---------- PROVIDED RECORDS ----------

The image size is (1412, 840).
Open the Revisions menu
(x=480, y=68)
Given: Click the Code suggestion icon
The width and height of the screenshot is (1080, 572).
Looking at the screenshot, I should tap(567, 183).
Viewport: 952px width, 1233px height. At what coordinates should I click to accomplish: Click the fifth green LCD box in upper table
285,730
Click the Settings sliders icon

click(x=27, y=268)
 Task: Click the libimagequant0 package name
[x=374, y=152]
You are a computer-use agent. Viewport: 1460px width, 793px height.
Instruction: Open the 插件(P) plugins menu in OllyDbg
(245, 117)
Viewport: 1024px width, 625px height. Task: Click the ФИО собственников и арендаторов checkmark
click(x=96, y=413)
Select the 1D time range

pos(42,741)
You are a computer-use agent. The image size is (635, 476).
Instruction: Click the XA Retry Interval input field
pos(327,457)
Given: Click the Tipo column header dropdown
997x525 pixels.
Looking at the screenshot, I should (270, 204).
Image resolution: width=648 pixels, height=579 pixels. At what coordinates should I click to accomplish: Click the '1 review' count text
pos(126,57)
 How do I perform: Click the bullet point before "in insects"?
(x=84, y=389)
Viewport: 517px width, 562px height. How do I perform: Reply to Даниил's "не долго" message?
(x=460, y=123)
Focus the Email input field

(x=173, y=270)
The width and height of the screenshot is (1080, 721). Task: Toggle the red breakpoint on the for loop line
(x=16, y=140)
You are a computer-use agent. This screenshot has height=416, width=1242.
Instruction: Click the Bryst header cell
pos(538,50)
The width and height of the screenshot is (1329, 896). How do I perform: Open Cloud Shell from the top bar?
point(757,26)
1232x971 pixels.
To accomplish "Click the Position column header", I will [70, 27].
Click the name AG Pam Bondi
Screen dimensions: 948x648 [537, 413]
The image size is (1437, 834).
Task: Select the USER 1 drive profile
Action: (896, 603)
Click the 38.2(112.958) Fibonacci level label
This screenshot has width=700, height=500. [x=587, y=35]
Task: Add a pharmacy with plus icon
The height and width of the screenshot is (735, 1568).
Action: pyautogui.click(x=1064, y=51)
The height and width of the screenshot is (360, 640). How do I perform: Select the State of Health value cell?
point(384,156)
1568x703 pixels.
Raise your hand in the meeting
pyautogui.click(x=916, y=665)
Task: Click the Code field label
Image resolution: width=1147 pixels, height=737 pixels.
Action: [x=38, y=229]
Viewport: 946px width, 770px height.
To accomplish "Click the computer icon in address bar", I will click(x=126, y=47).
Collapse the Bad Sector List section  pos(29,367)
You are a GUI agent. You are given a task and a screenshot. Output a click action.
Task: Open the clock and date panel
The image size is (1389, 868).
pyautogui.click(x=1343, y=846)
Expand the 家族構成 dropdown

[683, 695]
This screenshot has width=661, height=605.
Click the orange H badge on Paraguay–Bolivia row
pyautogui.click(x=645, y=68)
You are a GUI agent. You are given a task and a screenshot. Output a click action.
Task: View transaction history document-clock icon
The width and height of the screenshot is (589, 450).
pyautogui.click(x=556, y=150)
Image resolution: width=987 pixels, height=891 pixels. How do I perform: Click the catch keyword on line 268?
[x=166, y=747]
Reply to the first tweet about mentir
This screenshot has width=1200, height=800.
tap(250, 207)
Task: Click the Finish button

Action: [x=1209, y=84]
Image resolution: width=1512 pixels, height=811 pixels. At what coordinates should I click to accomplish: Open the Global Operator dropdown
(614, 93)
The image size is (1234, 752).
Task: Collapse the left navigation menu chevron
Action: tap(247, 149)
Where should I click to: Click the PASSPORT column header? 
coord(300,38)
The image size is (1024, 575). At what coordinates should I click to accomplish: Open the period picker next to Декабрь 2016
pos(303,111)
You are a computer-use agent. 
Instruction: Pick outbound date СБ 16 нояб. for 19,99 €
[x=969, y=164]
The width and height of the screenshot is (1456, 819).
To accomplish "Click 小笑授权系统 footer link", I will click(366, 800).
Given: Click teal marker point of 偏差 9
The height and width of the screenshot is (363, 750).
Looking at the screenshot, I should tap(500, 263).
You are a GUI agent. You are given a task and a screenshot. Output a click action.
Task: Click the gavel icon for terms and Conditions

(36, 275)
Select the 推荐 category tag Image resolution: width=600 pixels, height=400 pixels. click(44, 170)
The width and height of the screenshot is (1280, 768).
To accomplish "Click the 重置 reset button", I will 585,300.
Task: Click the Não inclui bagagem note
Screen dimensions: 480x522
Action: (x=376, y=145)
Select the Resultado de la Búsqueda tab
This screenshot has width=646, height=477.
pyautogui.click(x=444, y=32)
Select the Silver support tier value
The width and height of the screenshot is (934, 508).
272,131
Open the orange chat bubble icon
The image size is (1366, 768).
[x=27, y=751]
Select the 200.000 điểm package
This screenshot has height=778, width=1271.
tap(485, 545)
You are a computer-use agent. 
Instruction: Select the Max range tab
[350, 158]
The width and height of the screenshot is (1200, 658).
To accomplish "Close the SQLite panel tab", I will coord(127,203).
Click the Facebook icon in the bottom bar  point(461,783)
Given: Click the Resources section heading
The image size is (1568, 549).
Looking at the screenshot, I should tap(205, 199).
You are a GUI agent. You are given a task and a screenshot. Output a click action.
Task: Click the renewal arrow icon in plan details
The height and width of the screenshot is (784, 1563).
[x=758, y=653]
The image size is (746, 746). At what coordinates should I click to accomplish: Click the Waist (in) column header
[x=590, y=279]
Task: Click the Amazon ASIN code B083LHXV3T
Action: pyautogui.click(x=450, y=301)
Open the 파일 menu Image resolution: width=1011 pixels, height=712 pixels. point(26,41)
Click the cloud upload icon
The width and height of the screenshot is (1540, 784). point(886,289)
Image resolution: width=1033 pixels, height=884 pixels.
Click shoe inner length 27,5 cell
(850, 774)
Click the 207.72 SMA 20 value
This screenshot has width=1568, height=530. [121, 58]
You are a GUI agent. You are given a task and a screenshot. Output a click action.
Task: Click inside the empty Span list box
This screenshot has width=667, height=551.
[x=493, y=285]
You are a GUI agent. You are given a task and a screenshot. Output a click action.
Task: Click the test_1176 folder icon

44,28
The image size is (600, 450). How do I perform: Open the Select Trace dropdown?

----------

→ PROBLEM REQUIREMENTS
Restate every line of the data above exactly as it was written.

→ RESULT OF THE EXERCISE
The image size is (1412, 840).
Open the Revisions menu
(x=480, y=68)
Given: Click the Code suggestion icon
The width and height of the screenshot is (1080, 572).
Looking at the screenshot, I should tap(567, 183).
Viewport: 952px width, 1233px height. At what coordinates should I click to accomplish: Click the fifth green LCD box in upper table
285,730
Click the Settings sliders icon

click(x=27, y=268)
 Task: Click the libimagequant0 package name
[x=374, y=152]
You are a computer-use agent. Viewport: 1460px width, 793px height.
Instruction: Open the 插件(P) plugins menu in OllyDbg
(245, 117)
Viewport: 1024px width, 625px height. Task: Click the ФИО собственников и арендаторов checkmark
click(x=96, y=413)
Select the 1D time range

pos(42,741)
You are a computer-use agent. The image size is (635, 476).
Instruction: Click the XA Retry Interval input field
pos(327,457)
Given: Click the Tipo column header dropdown
997x525 pixels.
Looking at the screenshot, I should (270, 204).
Image resolution: width=648 pixels, height=579 pixels. At what coordinates should I click to accomplish: Click the '1 review' count text
pos(126,57)
 How do I perform: Click the bullet point before "in insects"?
(x=84, y=389)
Viewport: 517px width, 562px height. How do I perform: Reply to Даниил's "не долго" message?
(x=460, y=123)
Focus the Email input field

(x=173, y=270)
The width and height of the screenshot is (1080, 721). Task: Toggle the red breakpoint on the for loop line
(x=16, y=140)
You are a computer-use agent. This screenshot has height=416, width=1242.
Instruction: Click the Bryst header cell
pos(538,50)
The width and height of the screenshot is (1329, 896). How do I perform: Open Cloud Shell from the top bar?
point(757,26)
1232x971 pixels.
To accomplish "Click the Position column header", I will [70, 27].
Click the name AG Pam Bondi
Screen dimensions: 948x648 [537, 413]
The image size is (1437, 834).
Task: Select the USER 1 drive profile
Action: (896, 603)
Click the 38.2(112.958) Fibonacci level label
This screenshot has width=700, height=500. [x=587, y=35]
Task: Add a pharmacy with plus icon
The height and width of the screenshot is (735, 1568).
Action: pyautogui.click(x=1064, y=51)
The height and width of the screenshot is (360, 640). How do I perform: Select the State of Health value cell?
point(384,156)
1568x703 pixels.
Raise your hand in the meeting
pyautogui.click(x=916, y=665)
Task: Click the Code field label
Image resolution: width=1147 pixels, height=737 pixels.
Action: [x=38, y=229]
Viewport: 946px width, 770px height.
To accomplish "Click the computer icon in address bar", I will click(x=126, y=47).
Collapse the Bad Sector List section  pos(29,367)
You are a GUI agent. You are given a task and a screenshot. Output a click action.
Task: Open the clock and date panel
The image size is (1389, 868).
pyautogui.click(x=1343, y=846)
Expand the 家族構成 dropdown

[683, 695]
This screenshot has width=661, height=605.
Click the orange H badge on Paraguay–Bolivia row
pyautogui.click(x=645, y=68)
You are a GUI agent. You are given a task and a screenshot. Output a click action.
Task: View transaction history document-clock icon
The width and height of the screenshot is (589, 450).
pyautogui.click(x=556, y=150)
Image resolution: width=987 pixels, height=891 pixels. How do I perform: Click the catch keyword on line 268?
[x=166, y=747]
Reply to the first tweet about mentir
This screenshot has width=1200, height=800.
tap(250, 207)
Task: Click the Finish button

Action: [x=1209, y=84]
Image resolution: width=1512 pixels, height=811 pixels. At what coordinates should I click to accomplish: Open the Global Operator dropdown
(614, 93)
The image size is (1234, 752).
Task: Collapse the left navigation menu chevron
Action: tap(247, 149)
Where should I click to: Click the PASSPORT column header? 
coord(300,38)
The image size is (1024, 575). At what coordinates should I click to accomplish: Open the period picker next to Декабрь 2016
pos(303,111)
You are a computer-use agent. 
Instruction: Pick outbound date СБ 16 нояб. for 19,99 €
[x=969, y=164]
The width and height of the screenshot is (1456, 819).
To accomplish "Click 小笑授权系统 footer link", I will click(366, 800).
Given: Click teal marker point of 偏差 9
The height and width of the screenshot is (363, 750).
Looking at the screenshot, I should tap(500, 263).
You are a GUI agent. You are given a task and a screenshot. Output a click action.
Task: Click the gavel icon for terms and Conditions

(36, 275)
Select the 推荐 category tag Image resolution: width=600 pixels, height=400 pixels. click(44, 170)
The width and height of the screenshot is (1280, 768).
To accomplish "Click the 重置 reset button", I will 585,300.
Task: Click the Não inclui bagagem note
Screen dimensions: 480x522
Action: (x=376, y=145)
Select the Resultado de la Búsqueda tab
This screenshot has width=646, height=477.
pyautogui.click(x=444, y=32)
Select the Silver support tier value
The width and height of the screenshot is (934, 508).
272,131
Open the orange chat bubble icon
The image size is (1366, 768).
[x=27, y=751]
Select the 200.000 điểm package
This screenshot has height=778, width=1271.
tap(485, 545)
You are a computer-use agent. 
Instruction: Select the Max range tab
[350, 158]
The width and height of the screenshot is (1200, 658).
To accomplish "Close the SQLite panel tab", I will coord(127,203).
Click the Facebook icon in the bottom bar  point(461,783)
Given: Click the Resources section heading
The image size is (1568, 549).
Looking at the screenshot, I should tap(205, 199).
You are a GUI agent. You are given a task and a screenshot. Output a click action.
Task: Click the renewal arrow icon in plan details
The height and width of the screenshot is (784, 1563).
[x=758, y=653]
The image size is (746, 746). At what coordinates should I click to accomplish: Click the Waist (in) column header
[x=590, y=279]
Task: Click the Amazon ASIN code B083LHXV3T
Action: pyautogui.click(x=450, y=301)
Open the 파일 menu Image resolution: width=1011 pixels, height=712 pixels. point(26,41)
Click the cloud upload icon
The width and height of the screenshot is (1540, 784). point(886,289)
Image resolution: width=1033 pixels, height=884 pixels.
Click shoe inner length 27,5 cell
(850, 774)
Click the 207.72 SMA 20 value
This screenshot has width=1568, height=530. [121, 58]
You are a GUI agent. You are given a task and a screenshot. Output a click action.
Task: Click inside the empty Span list box
This screenshot has width=667, height=551.
[x=493, y=285]
You are a GUI agent. You are given a task and a screenshot. Output a click action.
Task: Click the test_1176 folder icon

44,28
The image size is (600, 450). How do I perform: Open the Select Trace dropdown?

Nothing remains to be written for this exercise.